M. Willis Monroe

Visualizing Neo-Assyrian Scholars in Python

Just as I was writing this post an author on realpython.com released an excellent overview of using Matplotlib for Python plotting, a highly recommended read!

(Skip to the historical context below)

SAA 8 15 Cuneiform letter from Issar-šumu-ereš to the king (http://oracc.museum.upenn.edu/saao/saa08/P336444/html)

Introduction:

In the past couple of years I’ve been trying to meld my long history of casually programming Python with my scholarly work on scribes and knowledge from the cuneiform world.  This has translated more recently into a couple of papers at conferences and a forthcoming chapter in a book.  However, as most scholars would probably relate, much of the programming “research” happens at the very last-minute; either in the closing days of an abstract deadline or in the weeks leading up to a conference.  I decided I wanted to spend a little bit of time thinking about how I gather and process data, so that next time I’m crunched between a deadline and results I can lean on some of the techniques I’ve worked to perfect.

To that end, I picked up two of the catalogs of texts from the open-access ORACC project State Archives of Assyria online.  I chose catalogs from volume 8, as it’s a personal favorite of mine (Astrological Reports to Assyrian Kings by Herman Hunger), and volume 10 (Letters from Assyrian and Babylonian Scholars by Simo Parpola) because it also includes letters from scholars.  These scholars were principally writing to the king to address questions and concerns he might have had about the fate of himself as well as of the land and country. The scholars used a variety of methods to answer his queries, often referencing handbooks of important omens. We can use these catalogs to investigate who was writing the king when and try to place these patterns in their historical contexts.
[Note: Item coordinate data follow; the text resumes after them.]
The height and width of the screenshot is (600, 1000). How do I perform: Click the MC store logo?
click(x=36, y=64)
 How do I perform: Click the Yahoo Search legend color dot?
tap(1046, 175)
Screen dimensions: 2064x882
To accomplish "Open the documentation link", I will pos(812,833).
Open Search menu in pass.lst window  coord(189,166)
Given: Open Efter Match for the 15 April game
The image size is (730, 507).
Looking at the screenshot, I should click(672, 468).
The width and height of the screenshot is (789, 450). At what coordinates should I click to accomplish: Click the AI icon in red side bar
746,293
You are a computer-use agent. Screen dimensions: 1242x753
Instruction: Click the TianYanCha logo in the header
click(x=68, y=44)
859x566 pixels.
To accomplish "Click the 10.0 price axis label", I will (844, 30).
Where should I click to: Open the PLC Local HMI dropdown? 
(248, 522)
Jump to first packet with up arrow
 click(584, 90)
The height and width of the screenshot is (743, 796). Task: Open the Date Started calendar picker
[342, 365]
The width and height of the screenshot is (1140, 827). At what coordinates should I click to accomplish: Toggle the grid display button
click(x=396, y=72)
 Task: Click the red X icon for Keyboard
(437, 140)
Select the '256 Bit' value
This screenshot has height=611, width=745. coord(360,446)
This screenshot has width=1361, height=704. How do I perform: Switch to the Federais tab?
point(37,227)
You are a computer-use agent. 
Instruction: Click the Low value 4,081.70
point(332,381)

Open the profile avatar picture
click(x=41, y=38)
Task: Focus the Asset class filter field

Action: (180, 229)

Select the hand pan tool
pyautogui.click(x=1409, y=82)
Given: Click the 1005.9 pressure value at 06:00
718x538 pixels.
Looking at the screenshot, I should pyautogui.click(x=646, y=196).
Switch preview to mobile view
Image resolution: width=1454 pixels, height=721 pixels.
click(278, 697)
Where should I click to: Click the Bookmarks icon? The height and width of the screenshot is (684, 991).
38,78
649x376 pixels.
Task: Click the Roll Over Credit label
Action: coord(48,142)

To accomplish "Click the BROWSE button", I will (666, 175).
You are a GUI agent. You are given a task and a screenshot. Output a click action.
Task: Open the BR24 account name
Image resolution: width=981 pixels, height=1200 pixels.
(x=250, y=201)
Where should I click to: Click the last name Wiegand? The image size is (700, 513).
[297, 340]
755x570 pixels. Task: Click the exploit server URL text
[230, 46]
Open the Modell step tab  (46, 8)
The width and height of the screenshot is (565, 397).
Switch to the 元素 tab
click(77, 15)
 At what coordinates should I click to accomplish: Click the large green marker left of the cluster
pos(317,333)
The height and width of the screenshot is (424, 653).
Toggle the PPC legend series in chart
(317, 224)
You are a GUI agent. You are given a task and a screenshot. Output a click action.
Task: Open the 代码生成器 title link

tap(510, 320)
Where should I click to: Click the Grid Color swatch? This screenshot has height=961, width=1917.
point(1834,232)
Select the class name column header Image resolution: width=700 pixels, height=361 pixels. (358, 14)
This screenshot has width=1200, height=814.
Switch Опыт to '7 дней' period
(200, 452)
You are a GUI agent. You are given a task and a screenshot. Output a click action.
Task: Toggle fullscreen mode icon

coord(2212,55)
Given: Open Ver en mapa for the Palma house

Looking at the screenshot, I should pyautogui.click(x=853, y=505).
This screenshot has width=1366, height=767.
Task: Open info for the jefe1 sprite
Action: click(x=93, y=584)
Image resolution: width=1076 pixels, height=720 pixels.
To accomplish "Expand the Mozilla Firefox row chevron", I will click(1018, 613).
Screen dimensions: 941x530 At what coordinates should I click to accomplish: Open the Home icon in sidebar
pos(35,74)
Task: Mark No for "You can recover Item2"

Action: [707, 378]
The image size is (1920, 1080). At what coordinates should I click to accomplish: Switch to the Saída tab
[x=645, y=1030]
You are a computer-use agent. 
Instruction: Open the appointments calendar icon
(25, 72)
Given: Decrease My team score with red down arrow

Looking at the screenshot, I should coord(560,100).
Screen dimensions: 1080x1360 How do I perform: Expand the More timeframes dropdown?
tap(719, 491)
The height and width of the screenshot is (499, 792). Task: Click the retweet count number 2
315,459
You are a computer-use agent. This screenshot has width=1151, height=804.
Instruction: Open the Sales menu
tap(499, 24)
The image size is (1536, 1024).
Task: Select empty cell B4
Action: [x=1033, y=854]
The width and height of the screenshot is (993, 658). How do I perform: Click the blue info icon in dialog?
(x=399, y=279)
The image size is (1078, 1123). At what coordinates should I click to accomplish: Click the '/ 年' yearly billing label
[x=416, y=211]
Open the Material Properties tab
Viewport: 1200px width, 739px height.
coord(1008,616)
The catalog file is spit out by the ORACC servers in a JSON format and it’s relatively easy to work with:

 
    {
      "type": "catalogue",
      "project": "saao/saa08",
      "source": "http://oracc.org/saao/saa08",
      "license": "This data is released under the CC0 license",
      "license-url": "https://creativecommons.org/publicdomain/zero/1.0/",
      "more-info": "http://oracc.org/doc/opendata/",
      "UTC-timestamp": "2017-06-21T23:31:15",
      "members": {
        "P236880": {
          "project": "saao/saa08",
          "ancient_author": "Ašaredu the Older",
          "astron_date": "a-668-03-16",
    ...
        "P236976": {
          "project": "saao/saa08",
          "ancient_author": "Nabu-šuma-iškun",
          "astron_date": "a-672-11-15",
    

Each text is contained within the “members” property, and identified by its “P-number”. From there we can access the various properties relevant to our analysis.

Processing with Python:

The code below was all written in a Python Jupyter-notebook (incidentally I was trying out the new JupyterLab while writing this and quite liked it). These notebooks make it easy to iterate through a process of data analysis and visualization and describe the steps along the way. You can view a version of the code below here.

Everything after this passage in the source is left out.